Figure 12. Grid profile for BPS (a), BPSnoCC (b) and CPS (c) for 2050. (Grid profile is the hourly
distribution of electricity demand over the entire year)
Figure 13. Electricity transmission between the sub-regions for 2050 in the BPS
3.3.3. Analysis of gas technology relevance during the transition in the Best Policy Scenarios
The gas turbines usage is observed during low RE resource availability, particularly in the winter period.
By 2050, the capacity of gas turbines is 23 GW each in BPS and 20 GW in BPSnoCC. The average FLH
of gas turbines decline from about 2600 hours in 2015 to 700 hours in BPS and to 800 hours in BPSnoCC
by 2050. In addition, gas turbines are a relevant peaking technology because they are economically and
technically more rampable to produce high amounts of power when required. By 2050, gas turbines
generate approximately 16 TWh in the BPS and 17 TWh in BPSnoCC. Gas turbines are comprised by about
87% OCGT and 13% CCGT in the BPS as the least cost mix, with 482 FLH for OCGT and 2146 FLH for
3.4. Analysis of sub-region optimised fully renewable system structure by 2050
This section presents the sub-regional installed capacity projection for a fully RE system in 2050 as shown
in Figure 14. Solar PV dominates the share of total installed capacities, particularly solar PV single-axis
tracking followed by PV prosumers. Solar PV single-axis tracking installed capacity is 95 GW in BPS,
representing 39.4% of total solar PV capacity. While the installed capacity of PV prosumers is 81 GW in
each of the scenarios. Solar PV installations are observed in all sub-regions due to even distribution of solar
resources across the country. However, the highest share of installed solar PV capacity is found in the
Northern Cape sub-region, due to excellent solar resource in this province. Solar PV emerges as the least
cost option to meet electricity demand by 2050. Nevertheless, there are excellent wind sites in South Africa,
particularly the Eastern Cape, Western Cape and Northern Cape. Beside solar PV, wind energy plays an
important role in the transition. The total wind capacity is approximately 51 GW in BPS. Solar PV and
wind energy drive most of the system in South Africa by 2050. Additional graphical results on sub-regional
electricity generation, installed capacity, regional storage capacities and regional storage annual throughput
in 2050 can be found in the Supplementary Material (Figures S11-S14).

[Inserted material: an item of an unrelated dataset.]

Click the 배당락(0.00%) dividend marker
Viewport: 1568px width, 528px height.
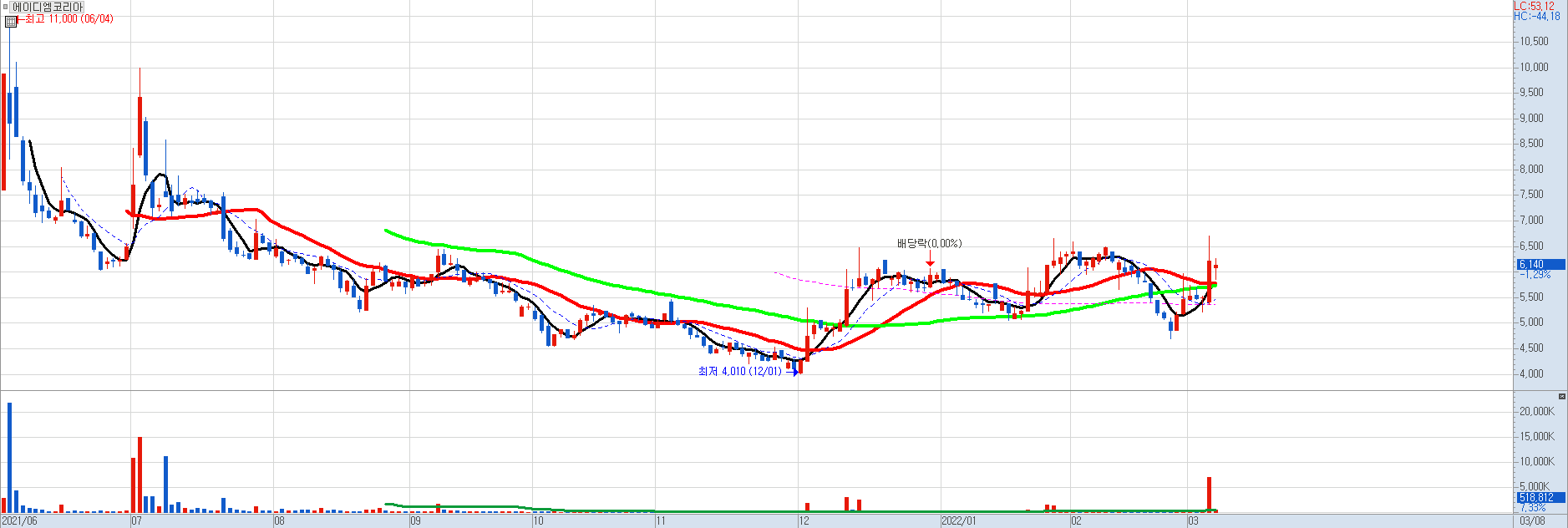point(929,243)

Figure 14. Installed generation capacities for BPS across the nine sub-regions of South Africa for 2050.
3.5. Analysis of GHG emissions under various transition scenarios
The GHG emissions trajectory during the transition for all scenarios is illustrated in Figure 15. The red
curve shows the ratio of CO2 emitted per kWh of electricity. The emissions trend in the BPSs is visualised
as shown in Figure 15 (a and b). The emissions trend in BPS and BPSnoCC shows a similar pattern, as
GHG emissions plateau by 2020 and decline afterwards in both scenarios. From 2025 onwards, emissions
decrease substantially as coal-fired plants are replaced by RE capacities, mainly solar PV and wind energy
in the BPSs. By 2050, a zero emissions system is achieved in the BPS. Deep decarbonisation of 75% to 71
MtCO2eq in 2030 and 98% to 10.2 MtCO2eq in 2040 as shown in Figure 15a for BPS. The BPSnoCC shows a
slower reduction in GHG emissions and zero emissions is not reached by 2050. However, deep
decarbonisation of 70% to 89 MtCO2eq in 2035 and 96% to 16 MtCO2eq is still achieved for the BPSnoCC in
2050, as shown in Figure 15b. The GHG emissions trend in the CPS is visualised in Figure 15c. The annual
GHG emissions reach its peak in 2030 and gradual decline afterwards as coal contribution in terms of
capacity and generation declines in the system. In the CPS, GHG emissions decline from 214 MtCO2eq in
2030 to 151 MtCO2eq in 2050.
Figure 15. The total annual GHG emissions and ratio of GHG emissions to electricity generation during
the transition for BPS (a), BPSnoCC (b) and CPS (c).
3.6. Water demand by power plants and job creation during the transition
3.6.1. Water demand of thermal power plants
Water withdrawal and water consumption of thermal power plants were calculated based on the water use
intensity factors provided by Macknick et al. (2012) and using the methodology of Lohrmann et al. (2019).
For the analysis, the subset of thermal power plants exceeding 50 MW was selected. This corresponds to
47.6 GW and accounts for 0.85% of the total thermal power generation capacity of South Africa. Figure 16
depicts the exact location of the active thermal power plants presented for the analysis.
Figure 16. Active thermal power plants exceeding 50 MW, per fuel type.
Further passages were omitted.